BackgroundSubtractor#

Overview#

Background subtraction is an algorithm which is used to separate the foreground objects from the background image in the continuous video sequence. By feeding the frames from the video as input, the binary (or ternary, if including shadow regions) foreground mask and an estimate of the static background image (if enabled) will be produced.

Algorithm Description#

For each pixel, a group of gaussian models will be created based on the illumination variations of the video sequence. For a pixel from the image, the GMM can be described as:

\[p(\vec{x}) = \sum_{m=1}^{M}\pi_mN(\vec{x};\vec{\mu}_m, {\vec{\delta}_m}^2)\]

where:

\(\vec{x}\) is the pixel value
\(M\) is the total number of gaussian models
\(\pi_m\) is the weight corresponding to m-th gaussian model
\(\vec{\mu}_m\) is the mean of m-th gaussian model
\(\vec{\delta}_m\) is the standard variance of m-th gaussian model

Mahalanobis distance is used to measure of the distance between a point and a distribution. For more information, see [2]. Here we denote \(D(\vec{x}, m)\) as the Mahalanobis distance between the pixel value x and m-th model.

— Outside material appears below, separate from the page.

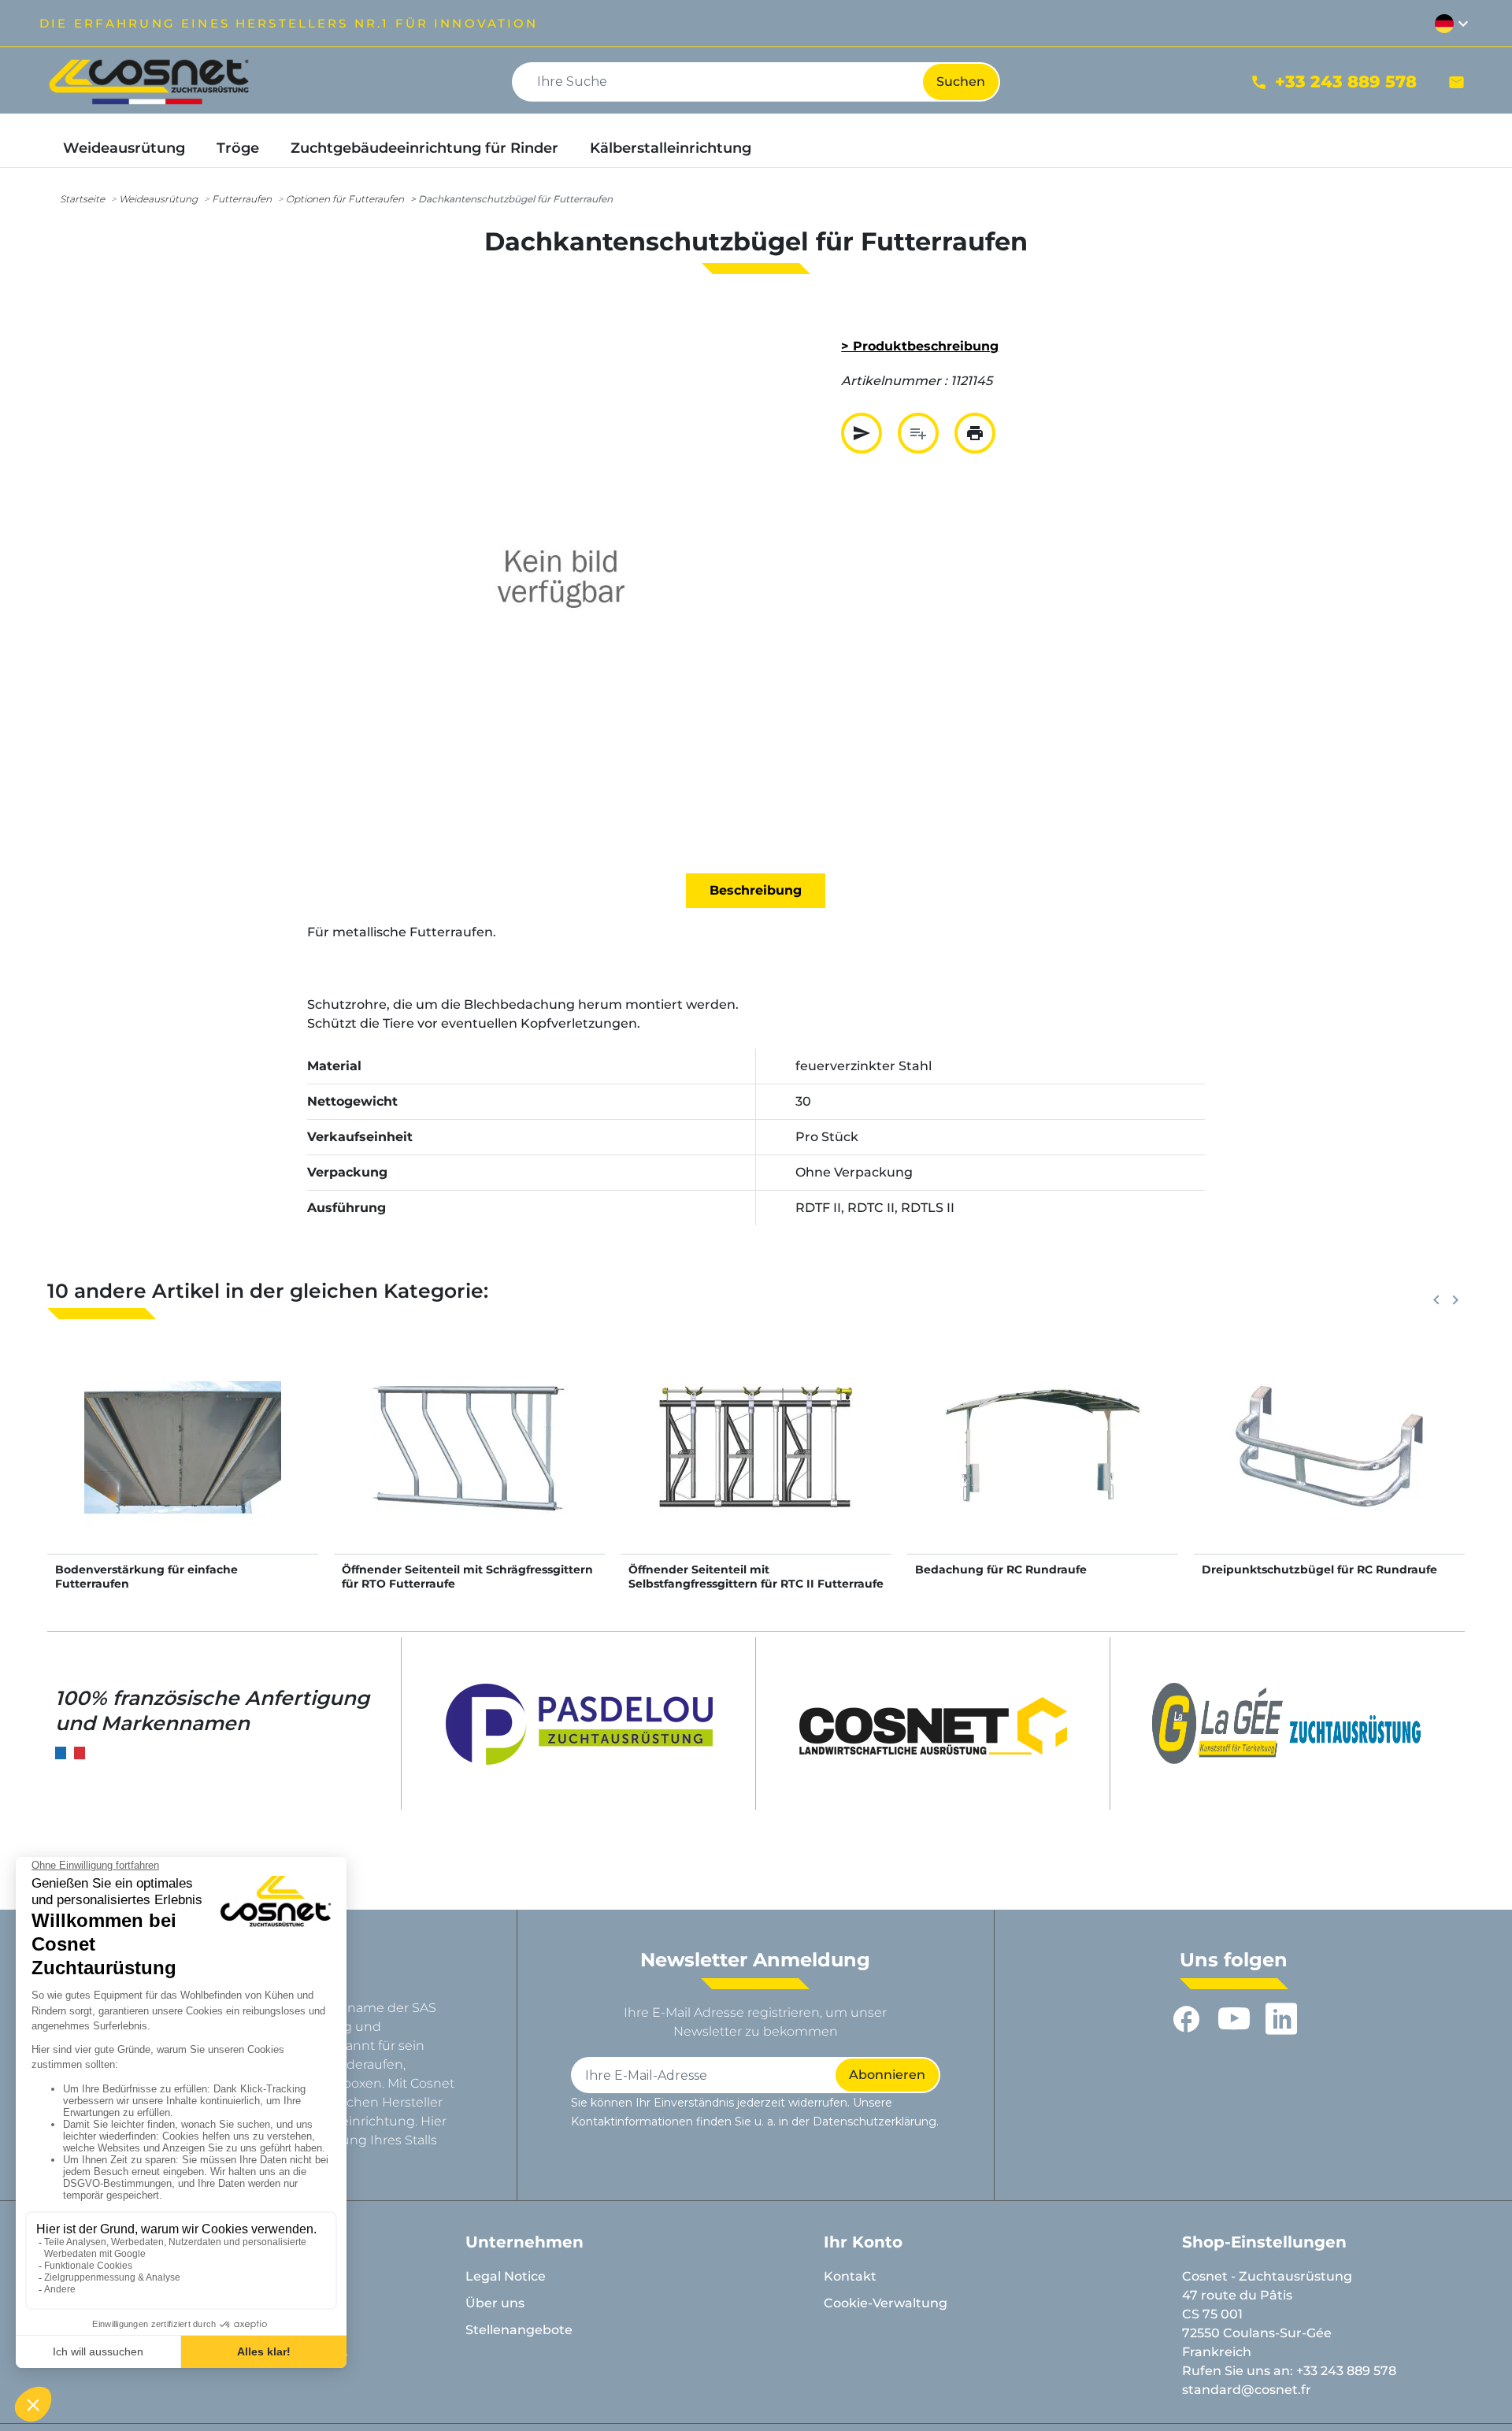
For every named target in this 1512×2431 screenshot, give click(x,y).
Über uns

For any new pixel from the video sequence, it will calculate the Mahalanobis distance \(D(\vec{x}, m)\) against each gaussian model. If the distance is within the threshold, then the model is found. Otherwise it will create new gaussian model if the maximum number of models has not been reached. Based on the weight of the matched model, it will classify the pixel as foreground or background. For more information, see [1].

Implementation Details#

Each pixel is modelled by a gaussian mixture model with 3 components for each model - mean, variance and weight. The implementation uses 5 such models per pixel. The models are stored and processed either as 16 bit or 32 bit floating point values depending on the gmmDataType parameter. The weights, means and variances are arrays of size img_w * img_h * 5 each. In addition, the number of valid models is stored for each pixel. This is either 16 or 32 bit int depending on the gmmDataType parameter. This is an array of size img_w * img_h. This value is interleaved with the weights and the same RDF is used to move both the weights and the number of valid models. This is done to avoid having to create a separate RDF for the number of valid models. The gaussian mixture models are internal data structures and are not exposed to the user.

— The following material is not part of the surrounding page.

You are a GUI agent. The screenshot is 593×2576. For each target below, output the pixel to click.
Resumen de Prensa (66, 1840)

The kernel uses a tile size of 32x32 pixels. Each iteration of the kernel transfers a tile of pixels and gaussian mixture models to the VMEM. The kernel processes the tile and generates a tile of foreground mask and background image (if enabled).

The reference code uses fp32 for the gaussian mixture model components. This causes a small mismatch in the results when fp16 is used in the PVA implementation. For this reason, the tests allow for a small number of pixels to mismatch between the two implementations.

Parameters#

The following parameters will be copied to VMEM upon program command submission.

niter: Number of tiles to process in a full image.
varThreshold: Threshold for the Mahalanobis distance.
detectShadow: Whether to enable shadow detection.
shadowPixelValue: The pixel value used to mark detected shadow regions in the output mask.
learningRate: Learning rate for the gaussian mixture models.
getBGImage: Whether to get the background image.
frameNum: frame number (for debug).

Dataflow Configuration#

The program uses a total of 9 RDFs. The 4 DRAM to VMEM RDFs are for the input image and the 3 gaussian mixture model components. The 5 VMEM to DRAM RDFs are for the foreground mask, background image (if enabled), and the 3 gaussian mixture model components. The RDF to move the background image would have to be created only if enabled. However, the background creation is a parameter in the submit function and not the create function, where the RDFs need to be set up. So in the create function, 2 version of the command program are created - one with the RDF to move the background image and one without it. Depending on whether the background image is enabled or not, the correct program is selected in the submit function.

Kernel Implementation#

Each lane of the VPU vector register processes a pixel. Single vector registers are used, so we can process 8 or 16 pixels per lane depending on fp16 or fp32 mode. At the beginning of the kernel loop the 3 components of the 5 gaussian mixture models are loaded from VMEM into 15 single vector registers. Pixels and number of models are also loaded into vector registers. Except for one instance, the processing is completely done out of the these vector registers. At the end of the loop, the GMMs and num models are stored back to VMEM, in addition to the foreground mask and background image (if enabled).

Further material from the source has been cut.